A blupete Essay

The Vote, Part 2 to blupete's Essay
"Politics and The Lie of Legitimacy"

The great challenge is to keep people out of government who have no business, being in it. Democracy, for all its vaunted virtues, has been a dismal failure in getting proper people, I mean those with an understanding of the science and art of it, at the head of government. One of the principal difficulties of democracy is that it offers up no mechanism by which the brightest and the best become our leaders.3 (How to achieve this goal, in keeping with our notions of democracy, is a subject which I hardly have room to treat at this place. Though for starters, I'll say this much: doctors, lawyers and other professionals spend years before they become licensed to deal with the problems of a particular individual. Any person with a glib tongue and the right connections might end up with the government levers in his hands and thereby effect the welfare of hundreds of thousands of people. A person should not be allowed to stand for political offices [which offices for this purpose should be graded in some fashion] unless and until they are tested in such things, as for example, elementary principles of political philosophy and constitutional law.) As it is, our leaders in our western democracies, if not the brightest and the best, are, at least, or so it is thought, the choice of the people.4 Assuming for the moment that they are freely chosen by the people (a very doubtful proposition), the reality is, that the successful politician who climbs to the pinnacles of power5 does so not because of any refined understanding of the role of government; but, rather, for his ability to attract those in charge of the election apparatus; and, of course, through the devious means which are thought to be necessary, so as to be presented as an attractive "choice" to a majority of the voters.6

There have only ever been but a few countries, in all of history, in all of the world, where arrangements were or are made for those who go to make up the country, its population, to vote for those who are to represent them in the government of their country. Even England, that great bastion of democracy, as the 19th turned into the 20th century, allowed but a part of the population to vote (women and non-property owners, for example, had no vote).7 These days, at least in the "western democracies," we all have the vote. One is precluded from arguing that this is not a good idea. Certainly Bentham in his work, published in 1789, didn't think to question the proposition that only certain people should have the vote.

Part of a data file:
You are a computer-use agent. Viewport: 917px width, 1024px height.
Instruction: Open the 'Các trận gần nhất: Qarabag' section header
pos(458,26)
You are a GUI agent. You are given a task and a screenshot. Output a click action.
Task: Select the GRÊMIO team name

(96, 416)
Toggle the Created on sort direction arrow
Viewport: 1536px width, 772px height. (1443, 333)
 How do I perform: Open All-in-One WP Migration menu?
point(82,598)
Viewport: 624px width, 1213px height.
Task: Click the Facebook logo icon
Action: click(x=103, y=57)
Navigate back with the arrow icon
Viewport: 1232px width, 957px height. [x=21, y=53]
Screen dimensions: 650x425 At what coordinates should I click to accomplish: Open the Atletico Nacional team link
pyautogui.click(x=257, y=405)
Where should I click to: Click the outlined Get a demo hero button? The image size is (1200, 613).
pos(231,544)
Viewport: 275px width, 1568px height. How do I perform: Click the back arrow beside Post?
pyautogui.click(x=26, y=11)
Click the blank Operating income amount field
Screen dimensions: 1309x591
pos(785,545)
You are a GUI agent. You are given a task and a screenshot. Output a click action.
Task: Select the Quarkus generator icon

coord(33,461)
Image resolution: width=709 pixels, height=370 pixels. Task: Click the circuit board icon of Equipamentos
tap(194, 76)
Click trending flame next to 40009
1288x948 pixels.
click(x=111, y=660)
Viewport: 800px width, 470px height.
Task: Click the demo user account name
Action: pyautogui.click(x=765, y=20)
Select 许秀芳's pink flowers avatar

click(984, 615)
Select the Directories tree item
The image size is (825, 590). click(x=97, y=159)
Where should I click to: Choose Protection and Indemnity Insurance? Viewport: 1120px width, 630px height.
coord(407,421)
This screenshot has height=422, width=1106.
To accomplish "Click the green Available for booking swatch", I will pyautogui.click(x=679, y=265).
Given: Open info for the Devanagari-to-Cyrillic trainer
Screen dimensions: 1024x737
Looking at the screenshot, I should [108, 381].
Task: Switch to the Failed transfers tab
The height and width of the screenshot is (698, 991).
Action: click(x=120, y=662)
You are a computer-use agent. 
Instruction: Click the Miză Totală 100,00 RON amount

## [Given problem 1]
List every phrase that the essay on the vote places inside double quotation marks.
## [Given problem 2]
Please lay out the entries as a JSON list of strings, one string per line, starting at the first line of the entries and ending at the line that contains "pyautogui.click(x=257, y=405)", with both of those lines included and blank lines left out.

## [Exercise response 1]
- Politics and The Lie of Legitimacy
- choice
- western democracies

## [Exercise response 2]
[
  "You are a computer-use agent. Viewport: 917px width, 1024px height.",
  "Instruction: Open the 'Các trận gần nhất: Qarabag' section header",
  "pos(458,26)",
  "You are a GUI agent. You are given a task and a screenshot. Output a click action.",
  "Task: Select the GRÊMIO team name",
  "(96, 416)",
  "Toggle the Created on sort direction arrow",
  "Viewport: 1536px width, 772px height. (1443, 333)",
  " How do I perform: Open All-in-One WP Migration menu?",
  "point(82,598)",
  "Viewport: 624px width, 1213px height.",
  "Task: Click the Facebook logo icon",
  "Action: click(x=103, y=57)",
  "Navigate back with the arrow icon",
  "Viewport: 1232px width, 957px height. [x=21, y=53]",
  "Screen dimensions: 650x425 At what coordinates should I click to accomplish: Open the Atletico Nacional team link",
  "pyautogui.click(x=257, y=405)"
]